The Man from O.P.R.A.H.

FATHER RAYMOND J. DE SOUZA

There was moment during Barack Obama's speech at Mile High Stadium in Denver when he waxed rhetorical about his place in the cosmos and his future, his present and his past.

"Life is huge, more expansive than we can feel or imagine," he said. "Even in my deepest meditation or moments of profound awareness, I can only connect with a fraction of all that is alive. Whenever I find myself in a difficult situation, I'm reminded of a line from a Maya Angelou poem called Our Grandmothers: "I go forth / alone, and stand as ten thousand." I think of all who've come before me and had to endure trials that would level most of us in our urban comfort zones, and I realize I'm not the first person to face big challenges. This has been done before. I can do it again, maybe even better."

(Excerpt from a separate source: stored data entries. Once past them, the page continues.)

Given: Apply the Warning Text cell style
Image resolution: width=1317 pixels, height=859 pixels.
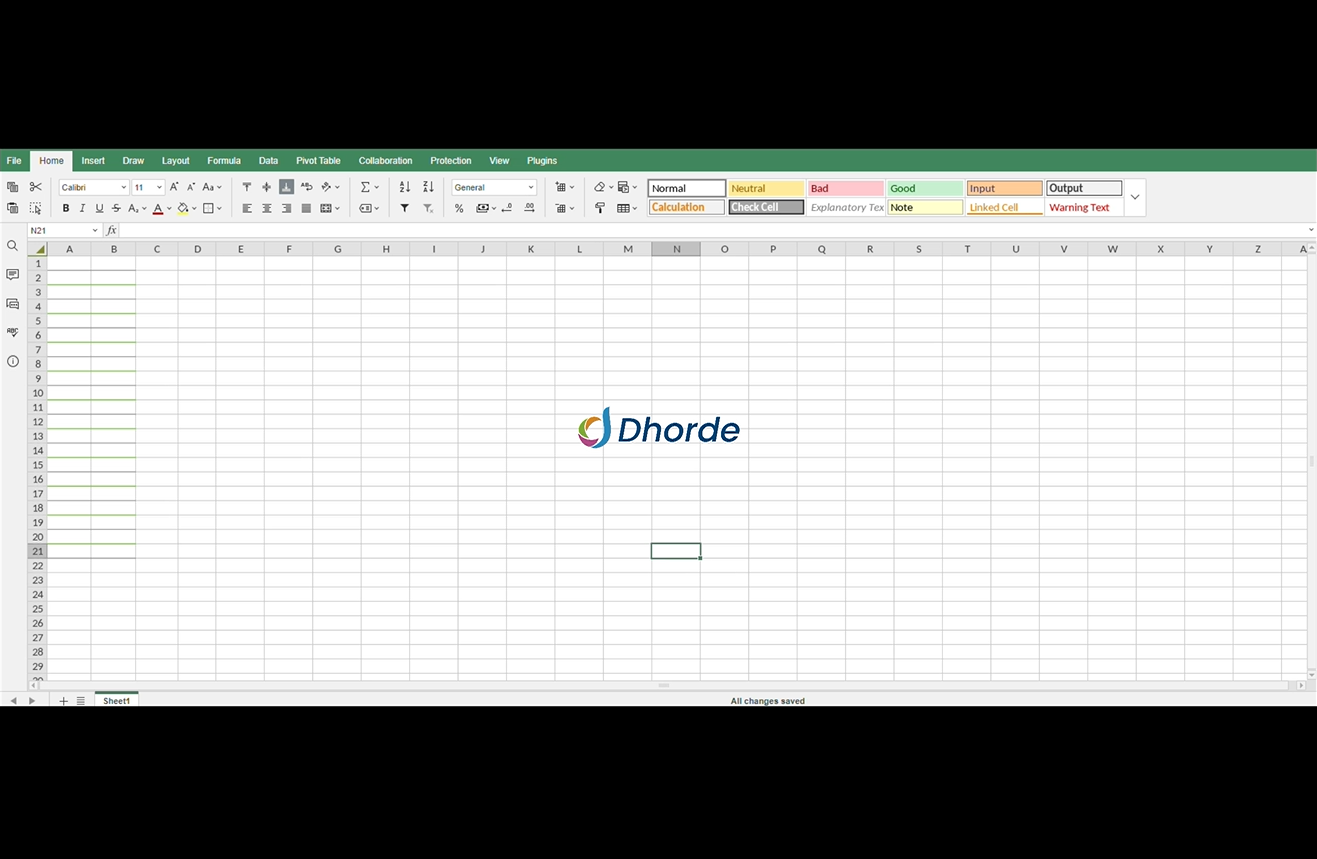Looking at the screenshot, I should pyautogui.click(x=1083, y=207).
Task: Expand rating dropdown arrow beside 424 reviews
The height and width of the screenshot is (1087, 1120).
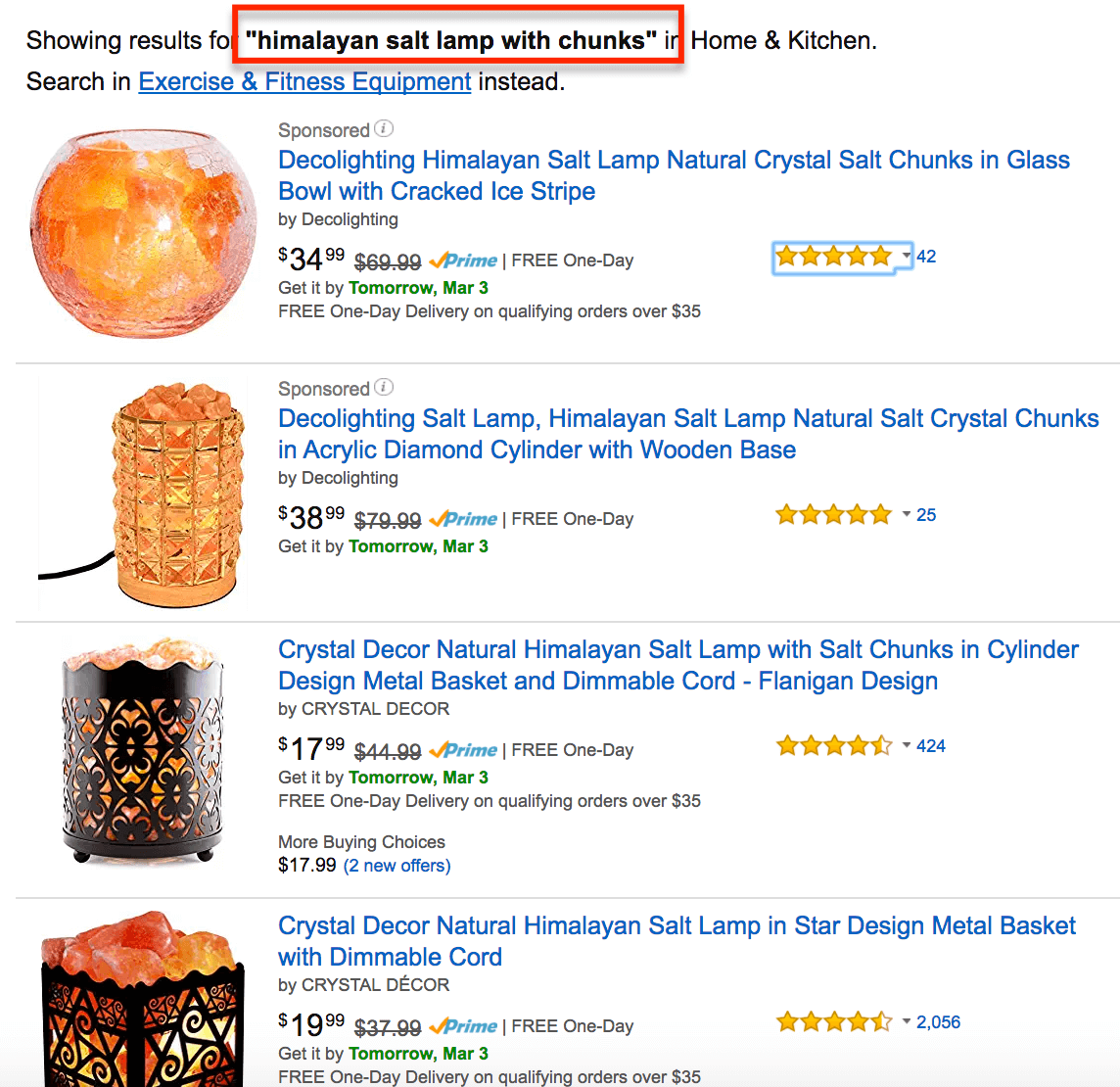Action: pos(907,746)
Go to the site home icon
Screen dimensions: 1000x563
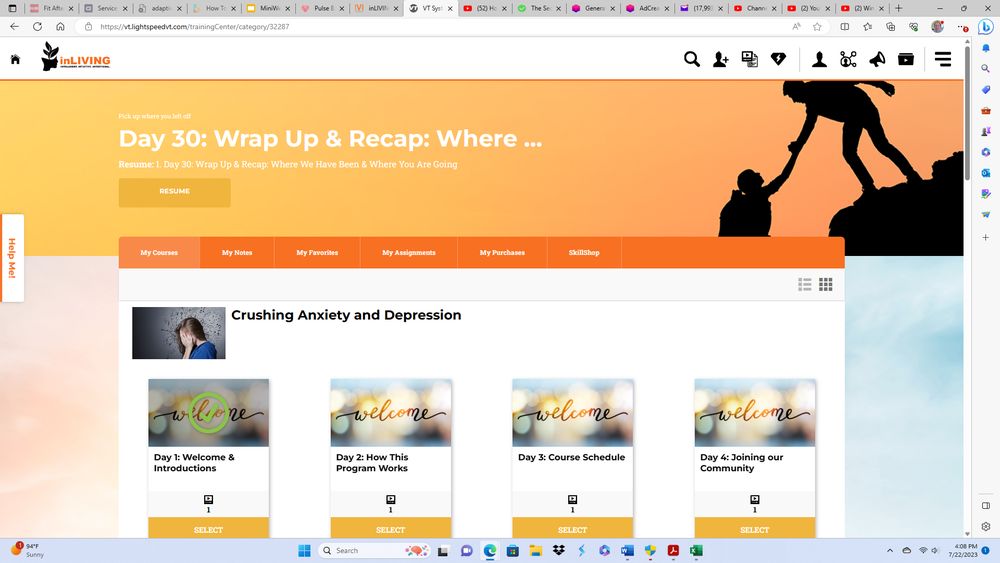coord(15,60)
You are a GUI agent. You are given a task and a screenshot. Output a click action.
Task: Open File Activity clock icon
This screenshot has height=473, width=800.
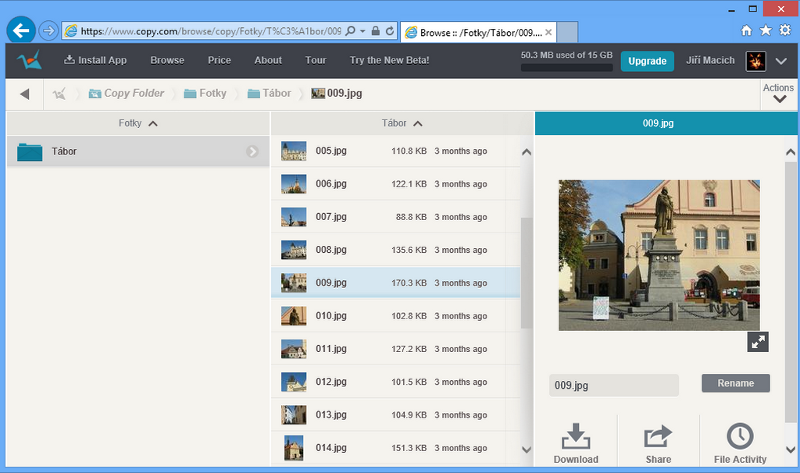[x=739, y=437]
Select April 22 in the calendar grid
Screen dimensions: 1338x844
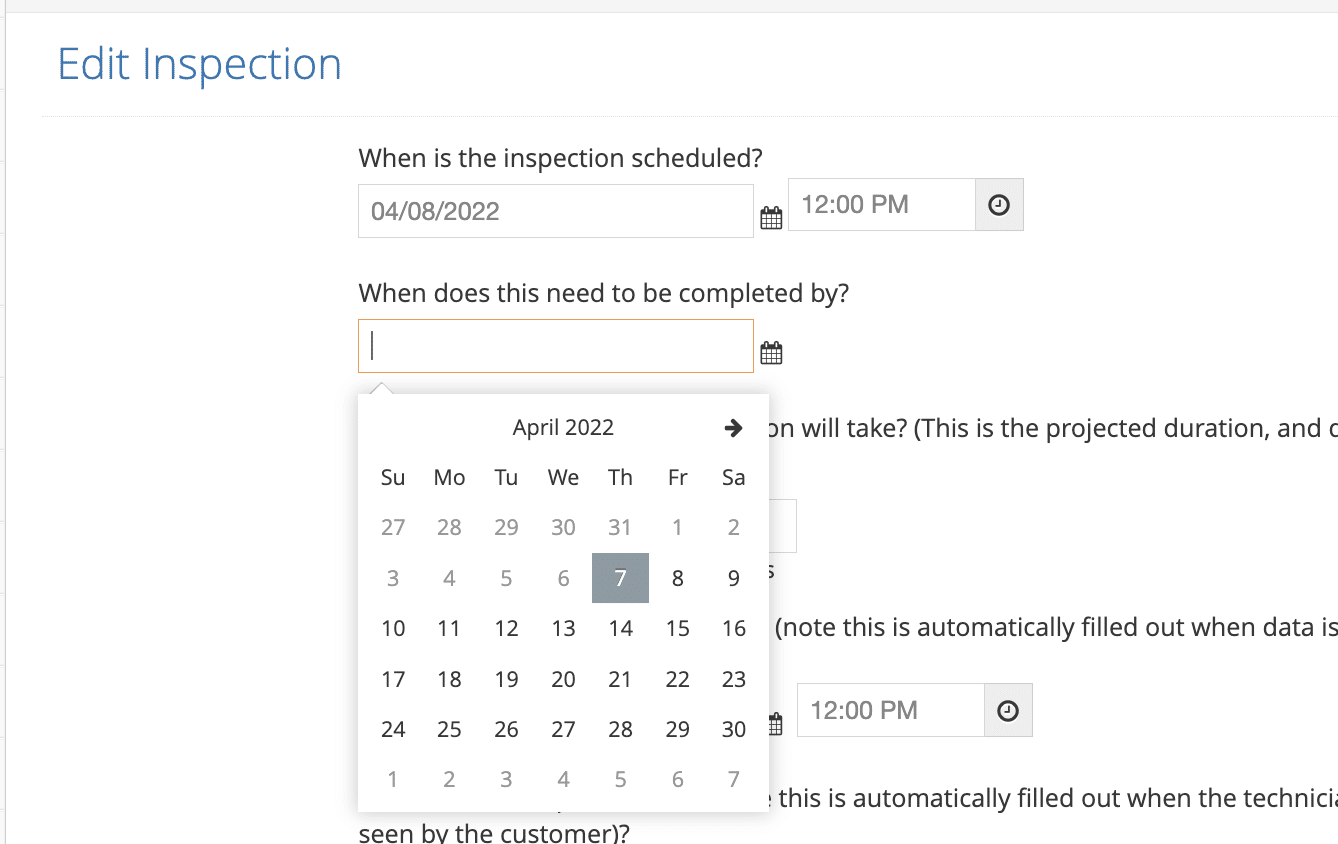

That's Senator Obama isn't it, at once self-referential, sympathetic, determined, optimistic and vaguely spiritual? Except that he did not say that in Denver. That's Oprah Winfrey writing in her self-named, self-celebratory O magazine, back in May 2004. But could not those lines, masterfully delivered, come from the Illinois senator himself ? Oprah, Obama. Obama, Oprah.

Oprah Winfrey is the most successful woman in television, the most powerful force in book publishing, and a star who singlehandedly rescued daytime television from becoming an all-tawdry, all-bawdy exploitation of human misery and suffering. Oprah came up on the seedy side of televised humiliation, but along the way to massive success had a Damascene conversion, and now uses her program for the general uplift of her millions of loyal viewers. Oprah long ago announced herself for Obama and campaigned for him.

During the Democratic convention, many of us were focused on Hillary Clinton -- the great vessel of women's hopes and her husband's insatiable appetite for power. There was Michelle Obama, arguing that she is no black radical, but an All-American mom. For the Republicans we have Cindy McCain, presenting herself as a manager and philanthropist, not merely a socialite heiress. Then Sarah Palin, the Alaska Governor, burst onto the national scene to both rapturous applause and spluttering disbelief.

Yet Oprah may be the most influential woman of this presidential election. She didn't choose Obama simply because he, like her, is a transplanted Chicagoan, a black American from a turbulent upbringing who made it big. She chose Obama because the heart of Obama's appeal is that personal affirmation is the heart of transformational change. Obama: "We are the ones we've been waiting for. We are the change that we seek." Oprah: "Become the change you want to see."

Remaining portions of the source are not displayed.